A Strategic Partnership was established with the European Union. President Lula was the first Brazilian Head of State to be invited to the G-8 Summits. There are already important leaders who speak of a G-11, G-12 or G-13 with Brazil participating.
At the U.N., Brazil has worked with its G-4 partners (Germany, India and Japan) and with other countries to give impetus to a broad reform, which make the U.N. Security Council more representative, effective and legitimate.
We made a decisive contribution to the creation of the Human Rights Council and the Peacebuilding Commission, to which we were elected. Brazil has long called for creating such a Commission to deal multilaterally with the delicate situations in countries where conflicts recently ended, such as Guinea-Bissau, East Timor and Haiti.
Since 2004, Brazil has held the military command of the United Nations Stabilization Mission in Haiti. The Brazilian forces assisted in pacifying areas that had been quite unsafe. We have gained authority to call for greater support from the international community for Haitian development.
Doha and Climate
At the WTO, we achieved historic victories in the cotton and sugar disputes vis-à-vis the U.S. and the E.U. The creation of the G-20 avoided a bad agreement in 2003, at the Cancun Conference, primarily with regard to agriculture. This generated substantial changes in the pattern of the WTO negotiations.
We put the developing countries at the core of decision-making. Today, despite frustrating delays, we are closer to achieving a fair and balanced outcome for the Doha Round.

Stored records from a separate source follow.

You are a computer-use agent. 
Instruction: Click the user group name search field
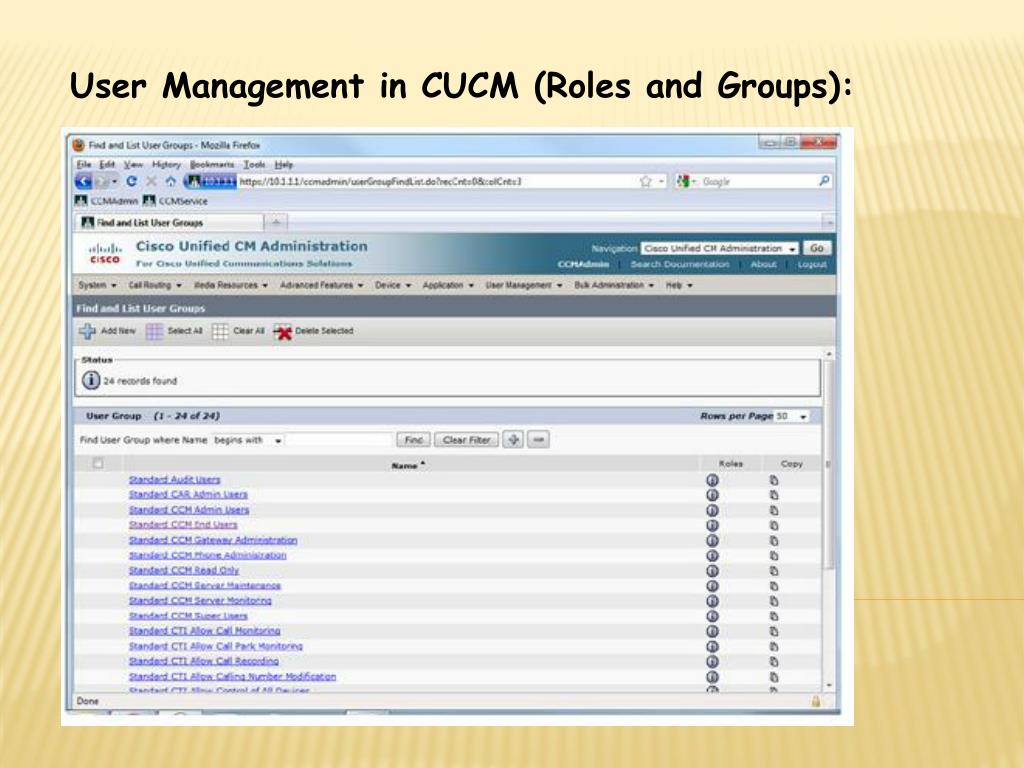click(340, 440)
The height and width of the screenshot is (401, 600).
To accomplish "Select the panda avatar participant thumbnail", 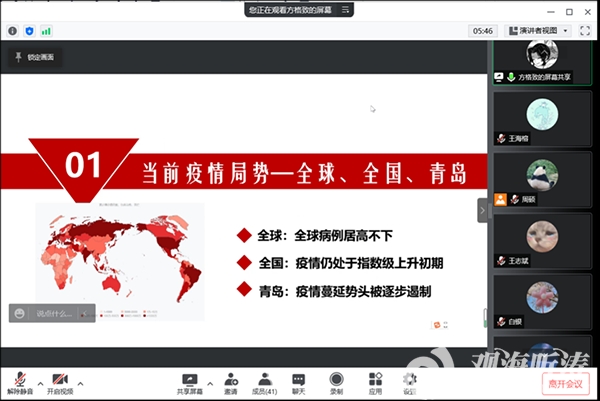I will 541,176.
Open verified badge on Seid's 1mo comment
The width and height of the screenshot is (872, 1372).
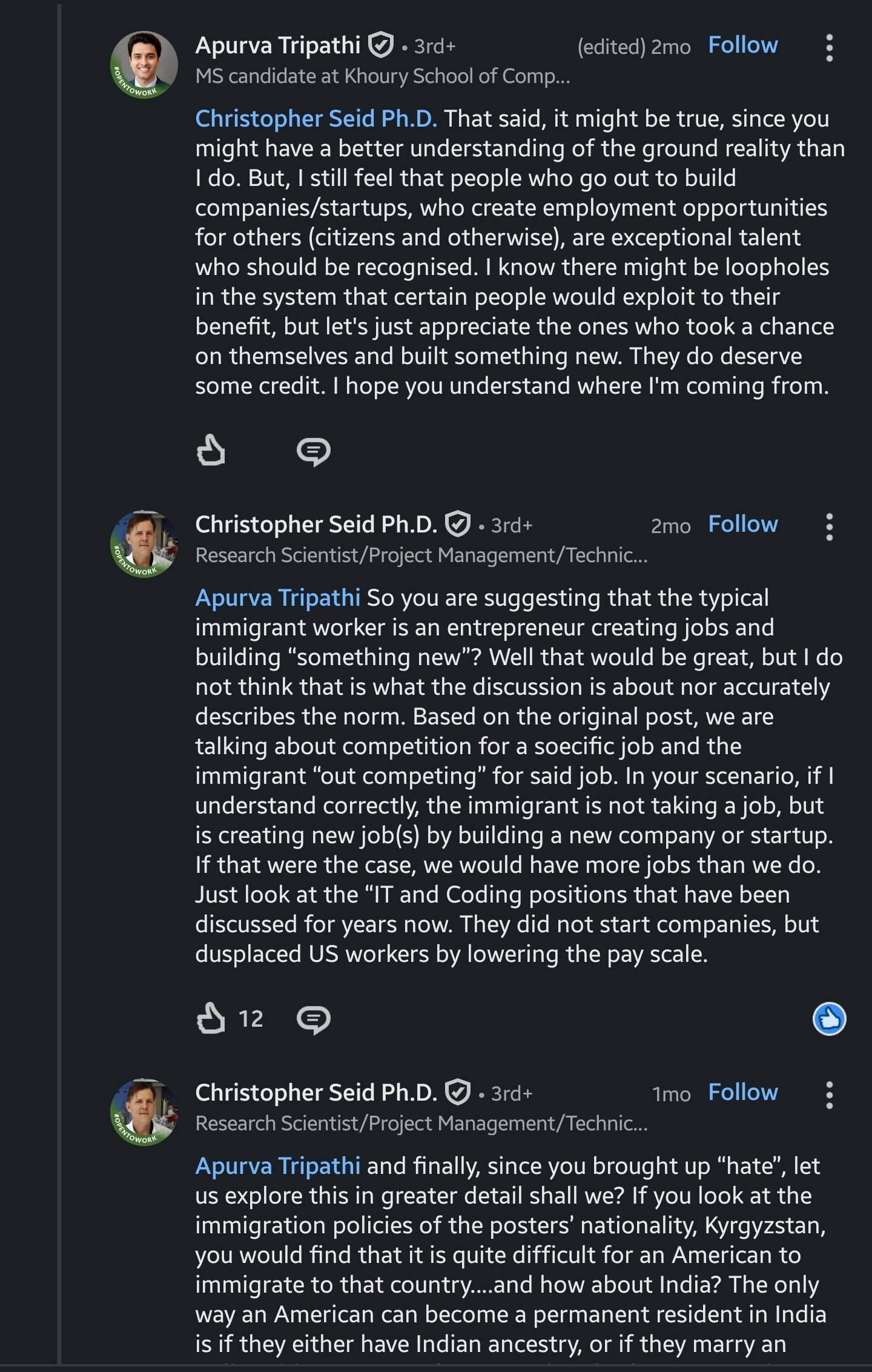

In the climate change negotiations, we advocate compliance with the Kyoto Protocol’s targets. A few days ago, at the Bali Conference, I stated that Brazil is ready to act to reduce its emissions, in a manner that is measurable, verifiable and is open to a periodic universal review. This gave us more leverage to pressure the developed countries to comply with and accept their obligations to combat global warming.
Together with other leaders, President Lula launched the Action against Hunger and Poverty initiative. We stimulated new financing mechanisms. We participated in creating the International Facility to Purchase AIDS, Malaria and Tuberculosis Drugs.
Foreign policy is a component of Brazil’s national development plans. It contributes to reducing inequities, both nationally and internationally.
Our diplomacy seeks to unite the dimensions of our national interests and solidarity. Regional integration, adoption of fairer economic and trade rules and democratization of decision-making bodies are the elements that are essential to achieving a lasting peace.